(The problem): Please report each line of the data below that contains "section".
◆ ◆ ◆ ◆
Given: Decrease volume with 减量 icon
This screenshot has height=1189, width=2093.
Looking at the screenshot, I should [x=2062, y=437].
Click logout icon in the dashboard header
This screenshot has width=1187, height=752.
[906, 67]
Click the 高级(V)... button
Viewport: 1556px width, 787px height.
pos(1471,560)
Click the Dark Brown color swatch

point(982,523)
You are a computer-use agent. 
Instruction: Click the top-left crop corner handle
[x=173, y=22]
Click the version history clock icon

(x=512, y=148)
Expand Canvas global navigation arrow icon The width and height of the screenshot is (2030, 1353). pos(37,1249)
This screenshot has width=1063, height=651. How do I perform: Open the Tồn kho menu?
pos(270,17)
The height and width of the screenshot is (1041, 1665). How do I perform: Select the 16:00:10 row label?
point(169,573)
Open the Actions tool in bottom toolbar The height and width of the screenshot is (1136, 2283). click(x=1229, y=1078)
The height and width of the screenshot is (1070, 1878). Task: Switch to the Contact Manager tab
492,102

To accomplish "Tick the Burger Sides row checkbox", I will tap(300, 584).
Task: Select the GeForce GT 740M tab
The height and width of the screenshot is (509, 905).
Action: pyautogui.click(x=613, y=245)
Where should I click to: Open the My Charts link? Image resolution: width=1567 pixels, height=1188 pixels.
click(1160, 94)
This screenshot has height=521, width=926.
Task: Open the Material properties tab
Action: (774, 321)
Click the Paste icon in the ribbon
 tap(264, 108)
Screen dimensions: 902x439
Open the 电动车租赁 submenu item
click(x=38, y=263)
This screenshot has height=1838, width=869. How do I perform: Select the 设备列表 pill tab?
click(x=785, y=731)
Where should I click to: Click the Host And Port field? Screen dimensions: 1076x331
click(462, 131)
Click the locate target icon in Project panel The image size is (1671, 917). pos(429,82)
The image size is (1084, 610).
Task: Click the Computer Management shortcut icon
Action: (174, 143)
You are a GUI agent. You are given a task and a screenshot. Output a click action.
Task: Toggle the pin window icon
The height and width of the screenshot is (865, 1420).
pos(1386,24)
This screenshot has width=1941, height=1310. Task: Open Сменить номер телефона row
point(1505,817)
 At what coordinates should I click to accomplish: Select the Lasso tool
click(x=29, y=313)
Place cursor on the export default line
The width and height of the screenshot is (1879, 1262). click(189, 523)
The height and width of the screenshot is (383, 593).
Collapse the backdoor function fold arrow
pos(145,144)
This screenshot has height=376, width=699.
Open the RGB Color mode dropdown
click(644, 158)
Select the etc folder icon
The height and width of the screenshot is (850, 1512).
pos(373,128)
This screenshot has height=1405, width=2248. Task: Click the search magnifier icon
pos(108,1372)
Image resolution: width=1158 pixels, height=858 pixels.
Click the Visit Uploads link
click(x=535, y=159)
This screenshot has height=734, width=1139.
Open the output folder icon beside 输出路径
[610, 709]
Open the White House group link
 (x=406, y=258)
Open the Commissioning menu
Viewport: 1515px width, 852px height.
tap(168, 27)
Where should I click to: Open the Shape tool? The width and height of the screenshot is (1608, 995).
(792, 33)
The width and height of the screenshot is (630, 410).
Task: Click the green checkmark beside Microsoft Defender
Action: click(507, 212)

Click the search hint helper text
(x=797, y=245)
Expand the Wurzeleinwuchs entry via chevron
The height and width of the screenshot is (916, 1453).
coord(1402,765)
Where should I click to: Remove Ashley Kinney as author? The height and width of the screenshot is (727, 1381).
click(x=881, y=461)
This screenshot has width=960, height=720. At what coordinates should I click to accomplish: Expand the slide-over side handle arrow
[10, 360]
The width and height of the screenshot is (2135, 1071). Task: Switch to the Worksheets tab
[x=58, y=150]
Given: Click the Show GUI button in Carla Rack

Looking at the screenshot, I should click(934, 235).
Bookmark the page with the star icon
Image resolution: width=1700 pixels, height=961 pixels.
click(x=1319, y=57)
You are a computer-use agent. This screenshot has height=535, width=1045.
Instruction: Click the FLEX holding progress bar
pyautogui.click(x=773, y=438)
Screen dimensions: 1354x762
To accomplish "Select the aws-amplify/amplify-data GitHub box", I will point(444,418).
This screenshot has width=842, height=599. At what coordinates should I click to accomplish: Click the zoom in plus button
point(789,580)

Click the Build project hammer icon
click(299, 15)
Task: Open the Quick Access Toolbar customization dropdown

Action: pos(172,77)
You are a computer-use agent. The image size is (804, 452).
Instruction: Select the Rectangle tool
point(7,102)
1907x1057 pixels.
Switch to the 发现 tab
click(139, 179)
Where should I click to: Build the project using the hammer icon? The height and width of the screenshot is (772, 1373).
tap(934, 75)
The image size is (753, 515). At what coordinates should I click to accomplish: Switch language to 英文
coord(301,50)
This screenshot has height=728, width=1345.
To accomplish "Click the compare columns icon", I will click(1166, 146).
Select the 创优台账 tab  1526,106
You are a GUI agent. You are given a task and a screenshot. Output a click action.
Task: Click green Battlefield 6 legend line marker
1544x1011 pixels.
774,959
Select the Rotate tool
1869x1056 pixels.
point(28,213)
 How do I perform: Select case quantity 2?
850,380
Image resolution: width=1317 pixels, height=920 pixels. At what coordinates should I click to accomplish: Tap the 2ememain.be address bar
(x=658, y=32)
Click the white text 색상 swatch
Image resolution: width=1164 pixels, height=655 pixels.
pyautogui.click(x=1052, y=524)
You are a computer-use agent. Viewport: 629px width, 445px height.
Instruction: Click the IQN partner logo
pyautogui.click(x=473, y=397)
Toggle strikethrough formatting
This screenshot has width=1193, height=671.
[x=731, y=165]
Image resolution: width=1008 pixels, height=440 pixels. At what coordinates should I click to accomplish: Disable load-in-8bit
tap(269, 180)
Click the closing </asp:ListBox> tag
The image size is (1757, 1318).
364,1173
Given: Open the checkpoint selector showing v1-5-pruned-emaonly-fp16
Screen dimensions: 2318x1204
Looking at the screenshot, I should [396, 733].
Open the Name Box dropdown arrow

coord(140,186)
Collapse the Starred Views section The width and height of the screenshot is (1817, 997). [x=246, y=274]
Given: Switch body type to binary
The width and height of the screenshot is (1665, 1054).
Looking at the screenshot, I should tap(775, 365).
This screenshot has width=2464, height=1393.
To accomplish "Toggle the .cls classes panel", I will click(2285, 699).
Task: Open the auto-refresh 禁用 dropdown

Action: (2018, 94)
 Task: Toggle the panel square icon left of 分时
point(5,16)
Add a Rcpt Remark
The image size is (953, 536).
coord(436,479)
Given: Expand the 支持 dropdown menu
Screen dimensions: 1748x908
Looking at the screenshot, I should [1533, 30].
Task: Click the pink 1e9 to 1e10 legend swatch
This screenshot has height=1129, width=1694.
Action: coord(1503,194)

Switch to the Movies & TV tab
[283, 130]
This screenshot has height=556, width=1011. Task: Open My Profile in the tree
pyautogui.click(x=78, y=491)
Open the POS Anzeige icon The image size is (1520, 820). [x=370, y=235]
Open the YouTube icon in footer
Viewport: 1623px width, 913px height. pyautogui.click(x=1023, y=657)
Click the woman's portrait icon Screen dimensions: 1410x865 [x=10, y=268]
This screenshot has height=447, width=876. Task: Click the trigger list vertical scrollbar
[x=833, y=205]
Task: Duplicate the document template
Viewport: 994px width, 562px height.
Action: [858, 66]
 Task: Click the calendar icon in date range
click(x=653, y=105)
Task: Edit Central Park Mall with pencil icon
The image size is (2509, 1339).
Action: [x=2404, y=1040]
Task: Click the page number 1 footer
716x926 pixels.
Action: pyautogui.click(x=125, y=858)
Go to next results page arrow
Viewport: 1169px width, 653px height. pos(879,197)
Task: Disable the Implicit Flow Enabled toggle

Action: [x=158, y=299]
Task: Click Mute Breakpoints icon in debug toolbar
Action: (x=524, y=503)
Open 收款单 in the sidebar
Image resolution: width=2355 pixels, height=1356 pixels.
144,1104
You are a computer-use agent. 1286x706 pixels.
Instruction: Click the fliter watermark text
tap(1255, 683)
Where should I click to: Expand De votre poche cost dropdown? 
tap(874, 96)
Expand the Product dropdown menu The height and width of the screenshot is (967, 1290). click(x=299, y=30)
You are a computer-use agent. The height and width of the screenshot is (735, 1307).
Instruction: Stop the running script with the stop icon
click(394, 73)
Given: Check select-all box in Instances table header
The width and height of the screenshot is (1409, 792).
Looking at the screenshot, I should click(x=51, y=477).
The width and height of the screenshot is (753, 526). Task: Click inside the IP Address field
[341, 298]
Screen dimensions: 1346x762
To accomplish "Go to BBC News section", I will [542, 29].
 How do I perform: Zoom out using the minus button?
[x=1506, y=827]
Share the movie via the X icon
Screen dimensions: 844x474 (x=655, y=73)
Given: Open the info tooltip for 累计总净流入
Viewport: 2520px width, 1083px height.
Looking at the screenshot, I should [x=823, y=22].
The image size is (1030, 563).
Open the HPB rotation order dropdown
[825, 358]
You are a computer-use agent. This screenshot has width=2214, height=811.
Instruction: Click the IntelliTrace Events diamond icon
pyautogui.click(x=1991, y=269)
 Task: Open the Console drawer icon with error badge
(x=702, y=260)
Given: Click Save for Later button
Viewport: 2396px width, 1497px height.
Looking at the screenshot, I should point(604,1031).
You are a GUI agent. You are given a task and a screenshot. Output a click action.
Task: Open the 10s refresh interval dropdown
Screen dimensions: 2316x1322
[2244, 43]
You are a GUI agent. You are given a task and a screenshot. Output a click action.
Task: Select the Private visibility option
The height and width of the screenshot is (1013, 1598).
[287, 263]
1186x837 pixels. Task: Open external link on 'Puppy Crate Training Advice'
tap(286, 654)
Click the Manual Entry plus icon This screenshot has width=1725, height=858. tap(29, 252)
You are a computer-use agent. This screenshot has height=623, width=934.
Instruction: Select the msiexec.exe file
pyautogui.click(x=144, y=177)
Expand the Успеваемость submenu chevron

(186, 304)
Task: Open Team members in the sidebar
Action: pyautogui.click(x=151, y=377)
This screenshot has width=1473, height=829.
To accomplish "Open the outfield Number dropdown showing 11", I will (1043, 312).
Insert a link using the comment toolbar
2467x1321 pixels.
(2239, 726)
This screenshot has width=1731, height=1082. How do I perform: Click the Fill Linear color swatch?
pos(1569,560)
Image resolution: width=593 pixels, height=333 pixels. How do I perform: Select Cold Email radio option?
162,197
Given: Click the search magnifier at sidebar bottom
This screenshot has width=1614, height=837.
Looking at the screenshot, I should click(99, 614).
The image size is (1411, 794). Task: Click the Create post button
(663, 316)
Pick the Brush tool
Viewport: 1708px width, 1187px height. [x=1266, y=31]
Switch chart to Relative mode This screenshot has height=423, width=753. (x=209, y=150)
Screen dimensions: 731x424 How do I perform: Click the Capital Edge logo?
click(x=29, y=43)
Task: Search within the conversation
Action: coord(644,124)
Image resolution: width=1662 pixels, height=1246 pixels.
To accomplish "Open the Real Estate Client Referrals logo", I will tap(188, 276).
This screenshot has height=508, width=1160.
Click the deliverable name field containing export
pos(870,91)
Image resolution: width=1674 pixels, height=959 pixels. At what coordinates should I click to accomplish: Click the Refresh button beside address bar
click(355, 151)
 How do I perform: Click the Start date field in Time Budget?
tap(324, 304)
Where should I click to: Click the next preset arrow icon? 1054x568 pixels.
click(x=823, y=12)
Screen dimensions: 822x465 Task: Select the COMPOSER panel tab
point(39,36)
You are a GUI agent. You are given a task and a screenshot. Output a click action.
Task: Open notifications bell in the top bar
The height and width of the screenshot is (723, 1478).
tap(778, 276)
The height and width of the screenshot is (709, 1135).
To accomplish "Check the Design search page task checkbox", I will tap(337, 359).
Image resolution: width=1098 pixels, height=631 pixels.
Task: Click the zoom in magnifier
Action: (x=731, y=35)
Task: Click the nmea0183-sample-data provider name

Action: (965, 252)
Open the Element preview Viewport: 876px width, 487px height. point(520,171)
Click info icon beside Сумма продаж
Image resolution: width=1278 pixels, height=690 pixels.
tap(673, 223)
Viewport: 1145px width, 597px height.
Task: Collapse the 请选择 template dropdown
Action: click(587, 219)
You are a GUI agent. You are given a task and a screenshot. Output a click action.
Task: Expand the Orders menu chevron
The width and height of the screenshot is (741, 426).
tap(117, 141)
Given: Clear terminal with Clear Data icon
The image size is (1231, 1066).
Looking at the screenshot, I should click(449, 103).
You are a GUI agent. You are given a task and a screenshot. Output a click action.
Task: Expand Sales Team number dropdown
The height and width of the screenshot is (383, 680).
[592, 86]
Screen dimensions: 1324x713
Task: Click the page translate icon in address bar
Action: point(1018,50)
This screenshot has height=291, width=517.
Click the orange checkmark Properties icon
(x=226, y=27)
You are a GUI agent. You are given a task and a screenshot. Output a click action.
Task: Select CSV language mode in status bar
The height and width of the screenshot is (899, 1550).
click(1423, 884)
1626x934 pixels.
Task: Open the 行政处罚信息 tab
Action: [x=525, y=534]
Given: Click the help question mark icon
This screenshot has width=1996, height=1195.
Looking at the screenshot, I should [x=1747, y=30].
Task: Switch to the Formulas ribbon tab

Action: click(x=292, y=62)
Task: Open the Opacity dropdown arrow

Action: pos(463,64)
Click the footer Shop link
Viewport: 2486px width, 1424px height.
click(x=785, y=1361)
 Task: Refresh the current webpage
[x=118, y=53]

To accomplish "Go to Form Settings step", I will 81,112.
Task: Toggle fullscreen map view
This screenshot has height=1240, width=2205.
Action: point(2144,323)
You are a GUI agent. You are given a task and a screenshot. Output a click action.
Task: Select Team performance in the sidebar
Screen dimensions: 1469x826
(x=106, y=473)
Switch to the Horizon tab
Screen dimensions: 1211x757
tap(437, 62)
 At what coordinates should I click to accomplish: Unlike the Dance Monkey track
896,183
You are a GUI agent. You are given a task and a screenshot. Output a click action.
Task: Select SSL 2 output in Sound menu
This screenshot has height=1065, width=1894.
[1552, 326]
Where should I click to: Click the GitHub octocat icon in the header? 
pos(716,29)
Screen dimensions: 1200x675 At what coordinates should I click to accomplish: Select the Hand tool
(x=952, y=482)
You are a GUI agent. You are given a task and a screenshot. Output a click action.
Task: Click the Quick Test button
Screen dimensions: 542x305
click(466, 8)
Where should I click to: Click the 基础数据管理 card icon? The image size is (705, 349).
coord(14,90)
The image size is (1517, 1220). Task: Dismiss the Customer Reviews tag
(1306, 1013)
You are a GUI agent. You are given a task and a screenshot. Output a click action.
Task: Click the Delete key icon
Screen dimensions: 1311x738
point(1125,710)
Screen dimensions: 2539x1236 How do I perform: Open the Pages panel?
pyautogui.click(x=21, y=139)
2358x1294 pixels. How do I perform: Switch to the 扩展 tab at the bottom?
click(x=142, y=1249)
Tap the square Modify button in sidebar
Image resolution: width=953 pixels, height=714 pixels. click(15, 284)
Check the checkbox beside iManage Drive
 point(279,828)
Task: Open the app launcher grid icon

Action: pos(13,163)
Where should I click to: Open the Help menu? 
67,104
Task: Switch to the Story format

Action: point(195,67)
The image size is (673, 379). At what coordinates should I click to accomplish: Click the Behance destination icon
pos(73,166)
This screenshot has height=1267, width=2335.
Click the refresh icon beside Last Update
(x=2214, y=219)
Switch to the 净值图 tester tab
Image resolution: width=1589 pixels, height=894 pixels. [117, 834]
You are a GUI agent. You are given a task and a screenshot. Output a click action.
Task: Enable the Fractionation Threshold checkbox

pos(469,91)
◆ ◆ ◆ ◆
(Answer to the problem):
Collapse the Starred Views section The width and height of the screenshot is (1817, 997). [x=246, y=274]
To accomplish "Go to BBC News section", I will [542, 29].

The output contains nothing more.